# Fuel station Dunkerque



## 88781

morning gang!

We are catching the early (04:15) ferry to Dunkerque this coming Saturday, does anyone know where the nearest petrol station is where we could tank up before hitting the road south.?

Ta in advance M&D


----------



## DABurleigh

Dave,

From the web, not first-hand experience:

http://www.eurapart.com/dunkirk.html
Auchan Grande Synthe Leave the A26 at Junction 25A. Here you can get cheap Fuel, stock up with supplies for your vacation from food to wine.

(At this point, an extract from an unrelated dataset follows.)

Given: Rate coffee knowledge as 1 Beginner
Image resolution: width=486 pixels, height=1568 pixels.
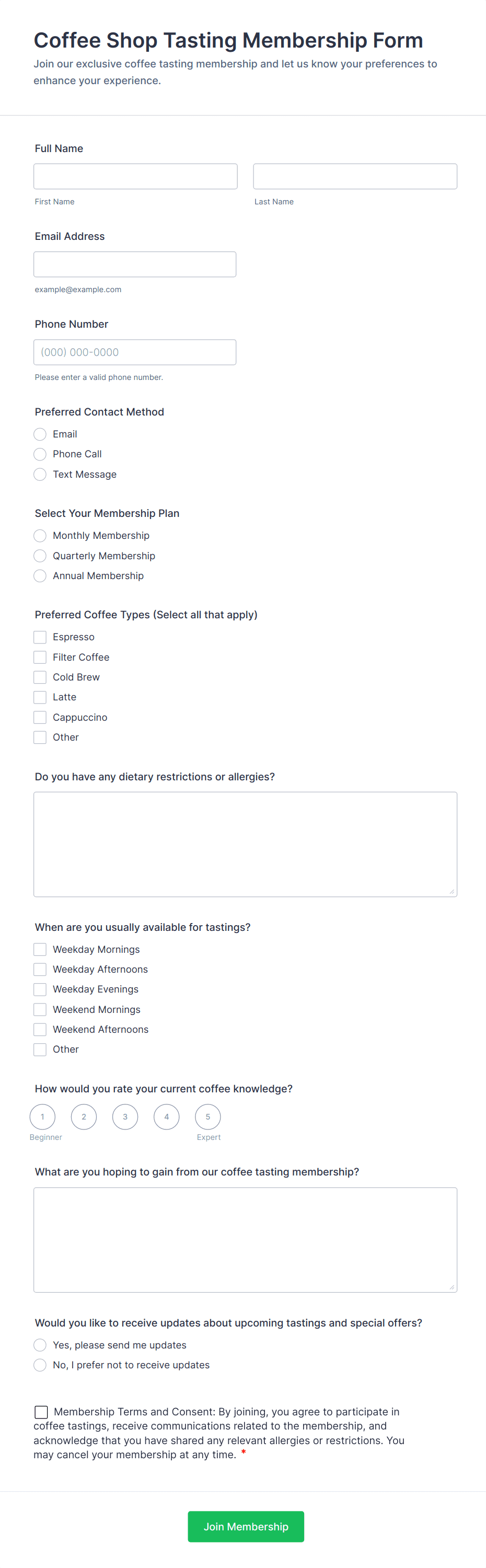Looking at the screenshot, I should (x=42, y=1117).
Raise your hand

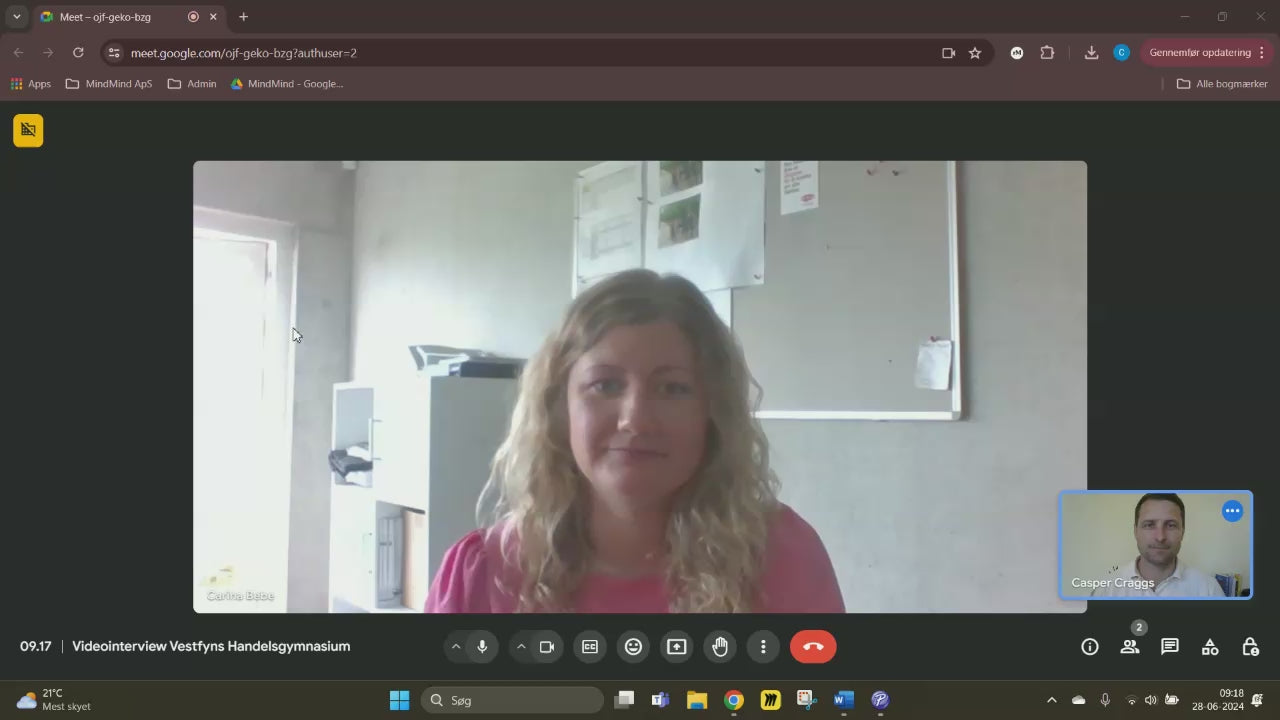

http://www.day-tripper.net/ferrynorfolkline.html#anchornftip
The nearest cheap petrol is at the Auchan Hypermarket (easy for LPG as well). Turn left at the first roundabout, direction Dunkirk Centre, for about 4 km. The A16 autoroute is close by - if you are returning and want to fill up and stock up before boarding, the exit to take is 54A (was 25A). Otherwise Junction 53 (was 24) on the A16 will take you straight back to the ferry terminal.

Dave


----------



## 88989

Hi Dave,If you are taking the 0.415 Ferry its a 2 hour crossing + the 1 hour,so its likely to be going on 7.30 to 8.00 so most filling stations will be open,Supermarkets are usualy the cheapest,if you just want to get out and head south there is a BP station on the A16 about 4 miles south towards Calais,its 24 hours but not as cheap as supermarkets,sometimes I find that after waiting to get on/off ferry plus crossing I just want to go and not be searching around a strange town,have a good trip,Gerry.


----------



## autostratus

I know it depends on your timing but for Auchan, Dunkerque see:
http://www.auchan.fr/magasin/fichesmagasins/596.asp?componentid=24168&sourcepageid=23926#2

Have a good holiday.


----------



## androidGB

I did notice when I came back on Eurotunnel, and wanted to fill up at the Auchan in Calais, the pay kiosk, for us Brits, was not open until 08:30.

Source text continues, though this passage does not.